If you want the best, then buy it. It will last a long time, and I can tell you that Dustin and Reno (owners of Accuair) provide the best customer service and always want their customers to be happy and will take care of any issues you have. 

If you don't plan to build a new trunk setup, and are just going to mount everything on top of the existing floor, you can install everything in a day (probably going to be a 14 hour day or longer depending on your abilities). Most people take their time and do the complete install from start to finish in 2 days.


----------



## shammy7 (Dec 5, 2010)

I think i'll build the boot setup when ive got all of the components loose so on installation day everything will slot in nicely. 

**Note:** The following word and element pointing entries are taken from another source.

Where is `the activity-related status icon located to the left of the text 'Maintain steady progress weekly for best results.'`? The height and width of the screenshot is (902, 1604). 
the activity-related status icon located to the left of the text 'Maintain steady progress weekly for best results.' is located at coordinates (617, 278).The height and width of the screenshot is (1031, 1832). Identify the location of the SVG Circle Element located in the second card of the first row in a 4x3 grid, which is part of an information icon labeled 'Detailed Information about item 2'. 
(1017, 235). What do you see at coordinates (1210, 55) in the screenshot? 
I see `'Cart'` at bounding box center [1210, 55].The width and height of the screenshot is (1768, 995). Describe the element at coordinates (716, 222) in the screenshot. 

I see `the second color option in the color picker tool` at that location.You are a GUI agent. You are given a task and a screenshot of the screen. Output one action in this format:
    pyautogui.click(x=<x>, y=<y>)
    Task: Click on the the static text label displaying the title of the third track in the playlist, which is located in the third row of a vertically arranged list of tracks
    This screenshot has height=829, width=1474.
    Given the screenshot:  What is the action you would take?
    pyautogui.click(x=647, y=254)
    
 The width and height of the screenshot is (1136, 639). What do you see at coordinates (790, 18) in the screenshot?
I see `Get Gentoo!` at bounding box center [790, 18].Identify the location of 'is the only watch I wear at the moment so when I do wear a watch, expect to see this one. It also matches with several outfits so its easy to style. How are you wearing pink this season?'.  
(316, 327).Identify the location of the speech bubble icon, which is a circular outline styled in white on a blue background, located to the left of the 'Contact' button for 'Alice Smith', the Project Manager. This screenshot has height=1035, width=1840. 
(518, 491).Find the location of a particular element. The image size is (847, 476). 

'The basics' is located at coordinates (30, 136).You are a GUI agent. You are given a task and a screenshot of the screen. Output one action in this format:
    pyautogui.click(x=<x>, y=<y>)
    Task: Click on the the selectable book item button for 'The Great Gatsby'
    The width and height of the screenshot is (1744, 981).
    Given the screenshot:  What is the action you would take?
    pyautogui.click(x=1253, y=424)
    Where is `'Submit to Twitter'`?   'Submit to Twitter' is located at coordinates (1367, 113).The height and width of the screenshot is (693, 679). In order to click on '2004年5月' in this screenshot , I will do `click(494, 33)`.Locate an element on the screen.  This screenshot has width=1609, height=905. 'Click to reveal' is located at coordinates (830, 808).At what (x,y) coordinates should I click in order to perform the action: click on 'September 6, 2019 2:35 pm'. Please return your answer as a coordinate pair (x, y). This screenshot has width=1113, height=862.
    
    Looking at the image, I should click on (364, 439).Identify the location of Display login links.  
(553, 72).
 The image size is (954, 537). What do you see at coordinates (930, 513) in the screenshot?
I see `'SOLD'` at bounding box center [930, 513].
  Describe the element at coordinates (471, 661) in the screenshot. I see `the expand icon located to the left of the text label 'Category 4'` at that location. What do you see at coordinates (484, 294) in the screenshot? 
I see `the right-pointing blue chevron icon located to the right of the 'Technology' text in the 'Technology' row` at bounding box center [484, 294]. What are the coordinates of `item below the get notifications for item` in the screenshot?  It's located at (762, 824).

Doesn't sound that bad to install then, why does everyone say that the level sensors are a real pain to set up then? 

Cheers


----------



## SoloGLI (Jan 20, 2005)

shammy7 said:


> I think i'll build the boot setup when ive got all of the components loose so on installation day everything will slot in nicely.
> 
> Doesn't sound that bad to install then, why does everyone say that the level sensors are a real pain to set up then?
> 
> Cheers


Because most of them haven't installed the level sensors before and think its a very difficult thing to do. All you have to do is run the wiring from the e-level ECU to each corner of the car (essentially its the same process as running air lines), then mount the sensors to the control arms, making sure they have enough room for fully extending and fully deflating. Some people have had problems with sensors because they didn't take the time to make sure of this broke the sensor arm. There's a build thread somewhere on here for a red mk5 R32 that showed what he did for this process and might be helpful for you, I just can't think of his name right now.


----------



## shammy7 (Dec 5, 2010)

Oh, that doesnt sound too bad then

Any idea of what i could search to try to find this guy with the red mk5?

Cheers for the help


----------



## SoloGLI (Jan 20, 2005)

shammy7 said:


> Oh, that doesnt sound too bad then
> 
> Any idea of what i could search to try to find this guy with the red mk5?
> 
> Cheers for the help


I don't, but to be honest it's not very hard to do. Just put the car on jack stands, and use a jack to push the wheels all the way up and then release the jack and let the wheels fall all the way down. This will simulate full extension and full deflation, allowing you to properly measure how long the arms need to be and if you have the sensors mounted in a proper location.


----------



## Retromini (Nov 7, 2004)

shammy7 said:


> Any idea of what i could search to try to find this guy with the red mk5?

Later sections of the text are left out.